Universal Infant Free School Meals in Cornwall

Monday saw the start of a new school year. For those children in KS1 they will see the introduction of a free school meal (UIFSM) for all in that Key Stage. The reason for this is the Government believes that children having a meal at school is better for their learning and attainment; and anything that helps with a child’s education is surely a good thing?

For Cornwall, the project of UIFSM has not been plain sailing. In fact, implementing this project could have ended in disaster due to the lack of forethought on implementation by the Government. As local authorities and schools across the land pointed out many schools do not have adequate kitchen facilities, or even kitchens at all to implement this new Government policy. This resulted in the Government having to make available funding for new kitchens. However, the award of this funding did seemed without logic and based on pupil numbers rather than what facilities were needed. In Cornwall, excluding most academies who applied to the EFA directly, the Council was given £846k to deliver a project costed £1.4 million. A half a million shortfall in funding. This put the Council in a very difficult position of how to fund this shortfall and still deliver the programme by September 2014.

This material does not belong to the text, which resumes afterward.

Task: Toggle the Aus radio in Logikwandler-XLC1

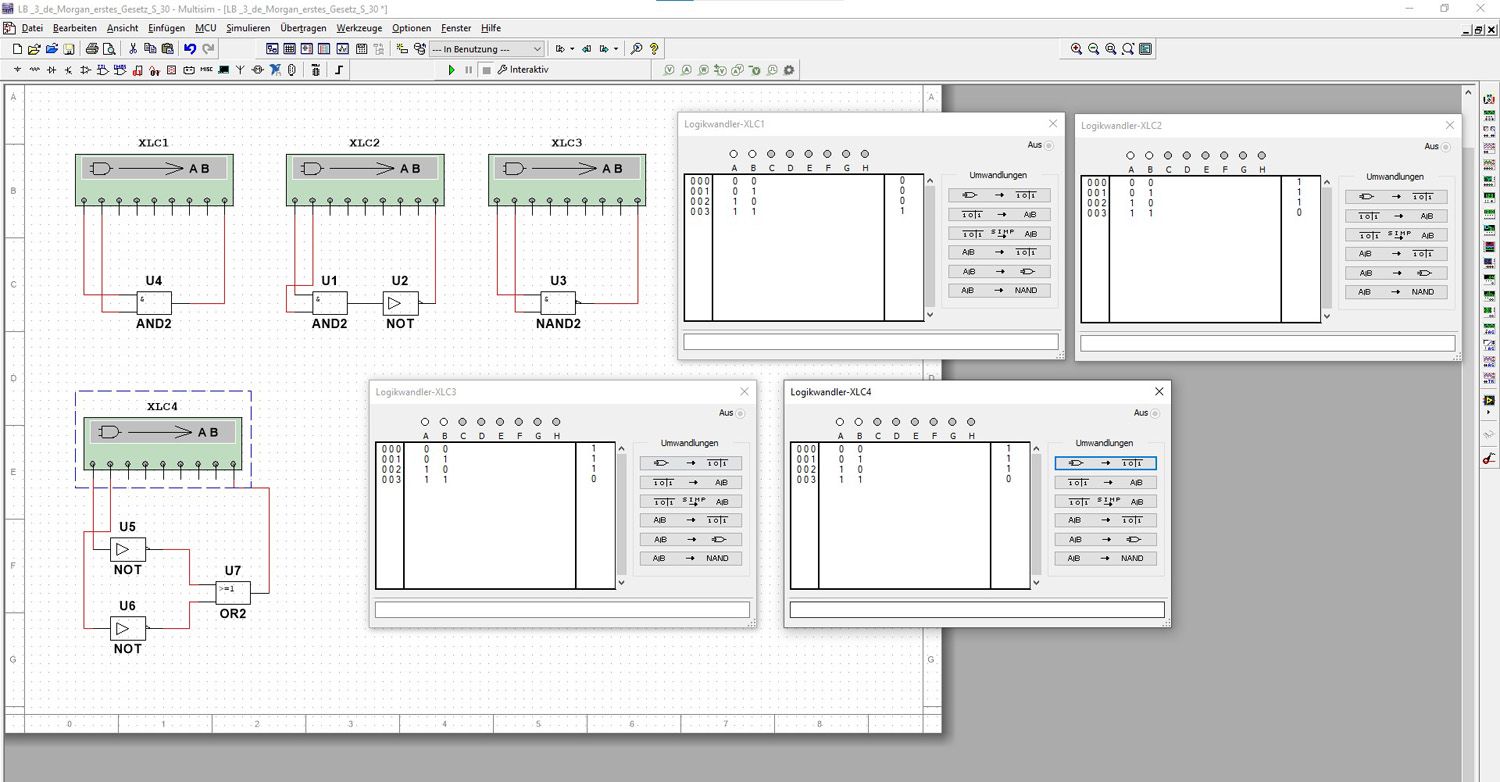Action: pyautogui.click(x=1049, y=146)
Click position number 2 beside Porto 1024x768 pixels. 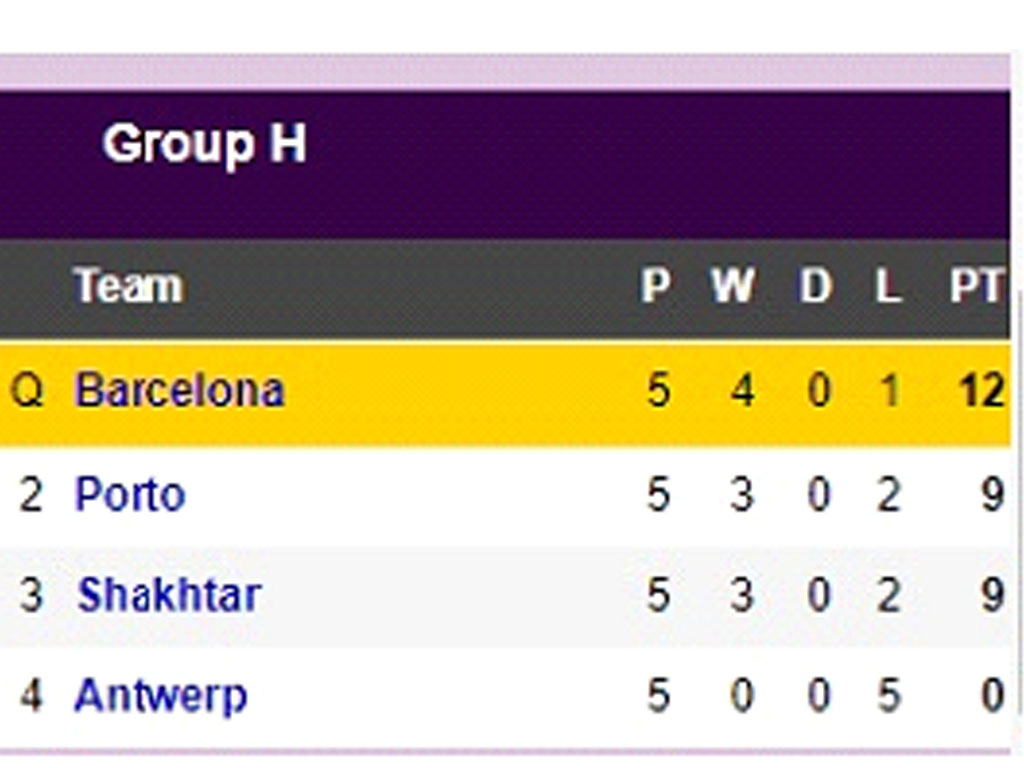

At first and to make sure the project could be delivered, money was taken from the schools maintenance money to fund this project. Of course the Council asked the Government for this shortfall, but were rebuffed and told to fund it out of existing budgets. Not really helpful when we are delivering their project.

The impact on the school maintenance fund and how that would have affected schools would have not been good. However, so no school was put at a disadvantage in their maintenance programme, the Schools Forum agreed to fund this shortfall out of the Dedicated Schools Grant (DSG). I am grateful to the School Forum for agreeing to fund this. This money is still school money and therefore could have been spent elsewhere, rather than finding a shortfall.

To make this project deliverable the Council undertook a large evolution of surveying kitchens, and from those surveys nearly half needed new facilities and updated facilities. In fact out of those 112 which needed work, 80% needed large-scale works with a couple of schools had to have completely new kitchens. There was an added pressure of most of the work could only be carried out over the summer holiday period.

It is to huge credit to the teams at Cornwall Council and Cormac who delivered all but three schools on time. The three schools who could not be treated on time will be still able to provide a packed lunch as a very temporary measure for a week or so.

Now the kitchens have been provided, the school are now able to provide those meals to the infants. It is up to the schools and the governing body if all infants receive a meal, or it is an opt-in option.

Furthermore, If the Government expands the free school meal programme into KS2, then I urge the Government to talk to schools and local authorities first to see what they need Rather than putting additional pressures on schools and local authorities to deliver in increasing budget pressures again caused by the stinging cuts to local government.